→ **Problem details**:
As you print the data below, keep every line exactly as it is and leave the images behind.
[Extracted data — start]
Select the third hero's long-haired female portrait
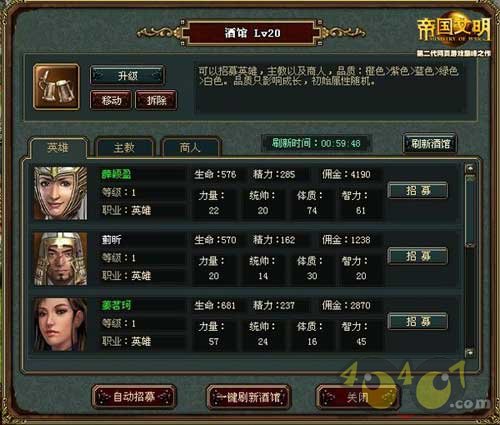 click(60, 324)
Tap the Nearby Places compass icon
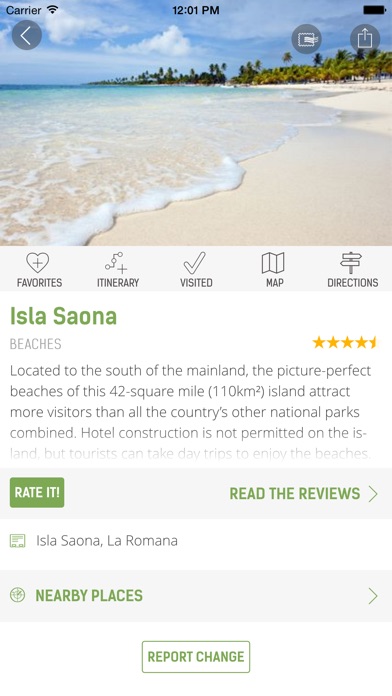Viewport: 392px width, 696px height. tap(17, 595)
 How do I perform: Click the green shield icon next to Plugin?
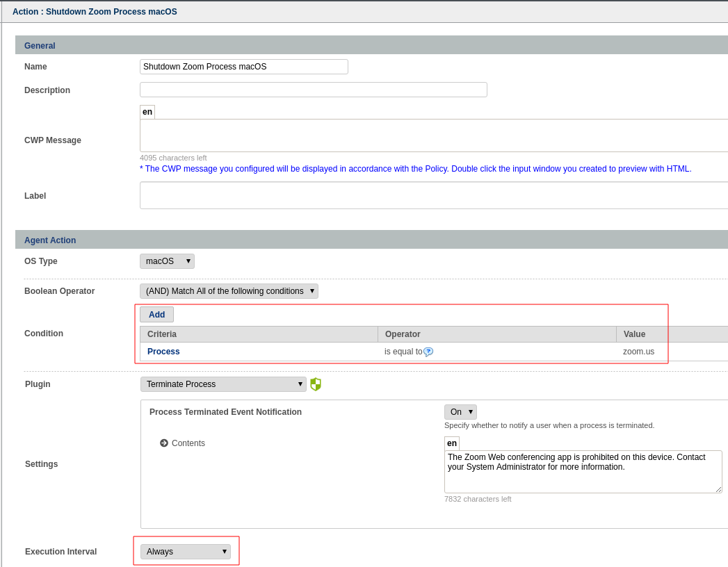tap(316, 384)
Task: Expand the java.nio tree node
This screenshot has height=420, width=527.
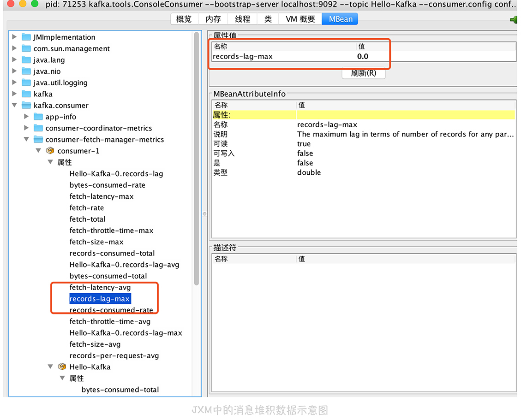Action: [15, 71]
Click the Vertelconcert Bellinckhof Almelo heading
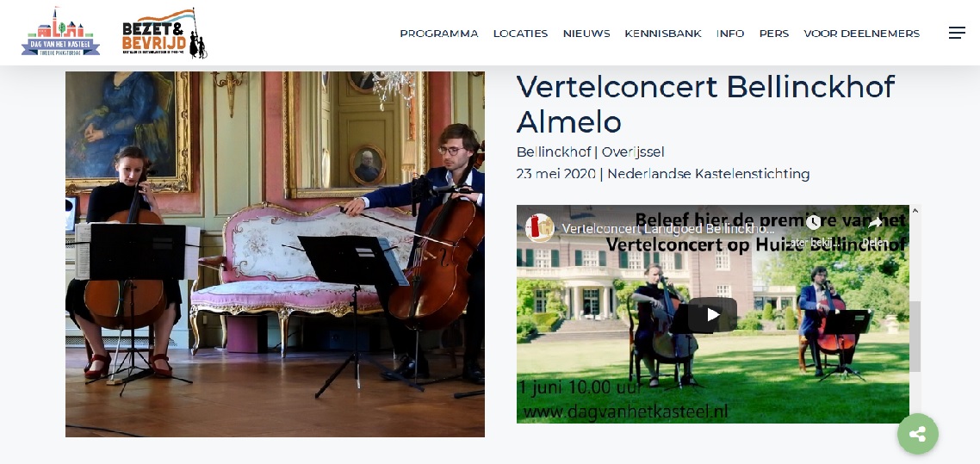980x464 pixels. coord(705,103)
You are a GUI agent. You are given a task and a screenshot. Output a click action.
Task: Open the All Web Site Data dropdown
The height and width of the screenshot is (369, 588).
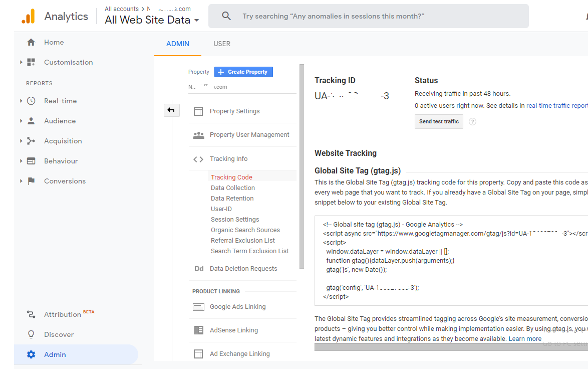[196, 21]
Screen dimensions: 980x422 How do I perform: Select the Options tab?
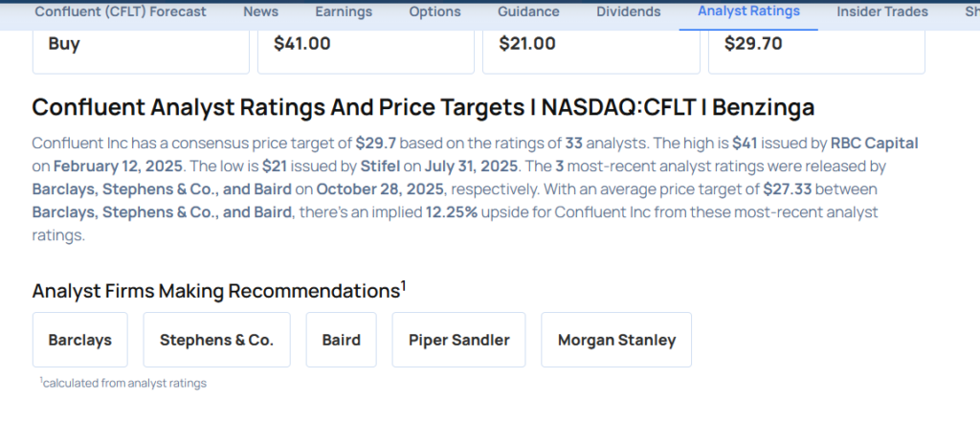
[Extracted data — finish]
→ **Exercise response**:
Select the third hero's long-haired female portrait
 click(60, 324)
Tap the Nearby Places compass icon
Viewport: 392px width, 696px height. tap(17, 595)
 How do I perform: Click the green shield icon next to Plugin?
tap(316, 384)
Task: Expand the java.nio tree node
This screenshot has height=420, width=527.
Action: [15, 71]
Click the Vertelconcert Bellinckhof Almelo heading
980x464 pixels. coord(705,103)
You are a GUI agent. You are given a task and a screenshot. Output a click action.
Task: Open the All Web Site Data dropdown
The height and width of the screenshot is (369, 588).
[196, 21]
Screen dimensions: 980x422 How do I perform: Select the Options tab?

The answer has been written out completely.